Assessing the Completeness of Traffic Scenario Categories for Automated Highway Driving Functions via Cluster-based Analysis
Niklas Roßberg, Marion Neumeier, Sinan Hasirlioglu, Mohamed Essayed Bouzouraa, Michael Botsch
TL;DR
This paper tackles safety certification for automated highway driving by representing observed traffic as a finite catalog of scenarios with $Q$ categories and by using a Coupon Collectors Problem (CCP) based completeness test with confidence $\\tau$ to determine how much data is needed. It introduces a CVQ-VAE-based clustering pipeline that employs a dynamically updated codebook to generate scenario catalogs and a CCP-based completeness check to quantify data requirements for complete coverage.

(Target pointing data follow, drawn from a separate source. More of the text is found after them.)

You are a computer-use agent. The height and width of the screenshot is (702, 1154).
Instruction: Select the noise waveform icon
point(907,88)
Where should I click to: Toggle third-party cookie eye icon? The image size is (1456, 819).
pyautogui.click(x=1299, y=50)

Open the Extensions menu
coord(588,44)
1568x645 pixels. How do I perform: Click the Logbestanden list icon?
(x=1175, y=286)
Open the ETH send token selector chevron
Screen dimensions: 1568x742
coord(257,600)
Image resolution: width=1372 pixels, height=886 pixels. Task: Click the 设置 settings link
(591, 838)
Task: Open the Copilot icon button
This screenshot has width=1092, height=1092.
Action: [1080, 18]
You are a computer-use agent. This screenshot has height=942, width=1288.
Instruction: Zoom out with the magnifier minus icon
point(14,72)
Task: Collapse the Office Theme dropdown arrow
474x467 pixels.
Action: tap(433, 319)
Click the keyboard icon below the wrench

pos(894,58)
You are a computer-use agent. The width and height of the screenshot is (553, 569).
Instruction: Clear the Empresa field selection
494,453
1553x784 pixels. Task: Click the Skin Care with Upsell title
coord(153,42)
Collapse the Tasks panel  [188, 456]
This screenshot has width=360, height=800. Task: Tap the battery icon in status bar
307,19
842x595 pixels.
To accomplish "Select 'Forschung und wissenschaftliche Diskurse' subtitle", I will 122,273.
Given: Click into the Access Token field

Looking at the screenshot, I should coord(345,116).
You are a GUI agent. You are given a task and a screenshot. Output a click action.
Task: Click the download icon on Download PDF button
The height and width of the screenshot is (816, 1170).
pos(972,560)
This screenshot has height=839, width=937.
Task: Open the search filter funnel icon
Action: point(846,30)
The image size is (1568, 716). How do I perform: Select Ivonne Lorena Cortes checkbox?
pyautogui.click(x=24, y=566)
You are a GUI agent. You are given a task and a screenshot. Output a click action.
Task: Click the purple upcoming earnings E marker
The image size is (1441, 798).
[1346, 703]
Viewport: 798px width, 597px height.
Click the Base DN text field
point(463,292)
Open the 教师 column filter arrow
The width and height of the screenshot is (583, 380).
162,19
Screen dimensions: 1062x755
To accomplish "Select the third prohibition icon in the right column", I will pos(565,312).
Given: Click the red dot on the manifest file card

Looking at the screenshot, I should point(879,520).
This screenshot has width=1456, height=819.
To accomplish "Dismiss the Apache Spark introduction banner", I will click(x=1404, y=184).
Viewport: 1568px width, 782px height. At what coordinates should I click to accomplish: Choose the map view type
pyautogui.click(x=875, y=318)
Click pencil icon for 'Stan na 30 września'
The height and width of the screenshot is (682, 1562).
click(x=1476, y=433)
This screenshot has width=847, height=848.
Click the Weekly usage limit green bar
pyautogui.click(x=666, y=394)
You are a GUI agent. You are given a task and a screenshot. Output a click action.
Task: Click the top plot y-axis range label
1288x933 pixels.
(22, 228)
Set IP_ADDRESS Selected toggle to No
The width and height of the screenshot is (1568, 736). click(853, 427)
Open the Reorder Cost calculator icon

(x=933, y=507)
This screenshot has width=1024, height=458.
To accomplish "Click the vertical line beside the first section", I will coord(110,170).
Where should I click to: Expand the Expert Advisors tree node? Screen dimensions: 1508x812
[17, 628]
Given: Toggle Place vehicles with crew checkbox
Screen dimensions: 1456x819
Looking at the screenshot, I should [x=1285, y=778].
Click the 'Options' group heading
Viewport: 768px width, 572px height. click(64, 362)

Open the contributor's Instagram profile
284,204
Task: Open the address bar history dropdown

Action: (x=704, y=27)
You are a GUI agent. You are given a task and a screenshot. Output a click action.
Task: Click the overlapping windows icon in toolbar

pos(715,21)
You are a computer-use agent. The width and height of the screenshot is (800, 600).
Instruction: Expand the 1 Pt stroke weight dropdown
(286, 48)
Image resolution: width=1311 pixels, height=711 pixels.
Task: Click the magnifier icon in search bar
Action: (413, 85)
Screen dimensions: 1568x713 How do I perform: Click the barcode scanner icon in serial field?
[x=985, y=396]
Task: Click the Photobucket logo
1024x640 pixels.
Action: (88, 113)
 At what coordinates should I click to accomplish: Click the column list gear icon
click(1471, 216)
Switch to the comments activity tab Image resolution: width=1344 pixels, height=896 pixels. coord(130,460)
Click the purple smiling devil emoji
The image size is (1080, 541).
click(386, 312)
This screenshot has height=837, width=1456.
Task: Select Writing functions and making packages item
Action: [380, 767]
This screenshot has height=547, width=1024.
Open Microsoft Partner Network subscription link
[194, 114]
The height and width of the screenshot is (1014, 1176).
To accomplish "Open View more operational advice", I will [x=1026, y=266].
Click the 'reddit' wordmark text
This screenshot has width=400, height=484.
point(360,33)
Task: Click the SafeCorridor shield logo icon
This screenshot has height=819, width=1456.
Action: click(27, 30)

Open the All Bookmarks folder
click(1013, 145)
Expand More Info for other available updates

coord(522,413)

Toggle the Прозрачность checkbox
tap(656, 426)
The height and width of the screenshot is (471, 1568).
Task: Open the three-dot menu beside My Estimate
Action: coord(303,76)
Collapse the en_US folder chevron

Evaluated on the highD dataset, the approach achieves improved codebook utilization and lower reconstruction loss as codebook size grows, though gains in classification accuracy do not always scale with more categories. The results reveal a trade-off between the number of scenario categories and data requirements, and point to the need for a robust metric to select the optimal catalog size for ADS validation.
Abstract
The ability to operate safely in increasingly complex traffic scenarios is a fundamental requirement for Automated Driving Systems (ADS). Ensuring the safe release of ADS functions necessitates a precise understanding of the occurring traffic scenarios. To support this objective, this work introduces a pipeline for traffic scenario clustering and the analysis of scenario category completeness. The Clustering Vector Quantized - Variational Autoencoder (CVQ-VAE) is employed for the clustering of highway traffic scenarios and utilized to create various catalogs with differing numbers of traffic scenario categories. Subsequently, the impact of the number of categories on the completeness considerations of the traffic scenario categories is analyzed. The results show an outperforming clustering performance compared to previous work. The trade-off between cluster quality and the amount of required data to maintain completeness is discussed based on the publicly available highD dataset.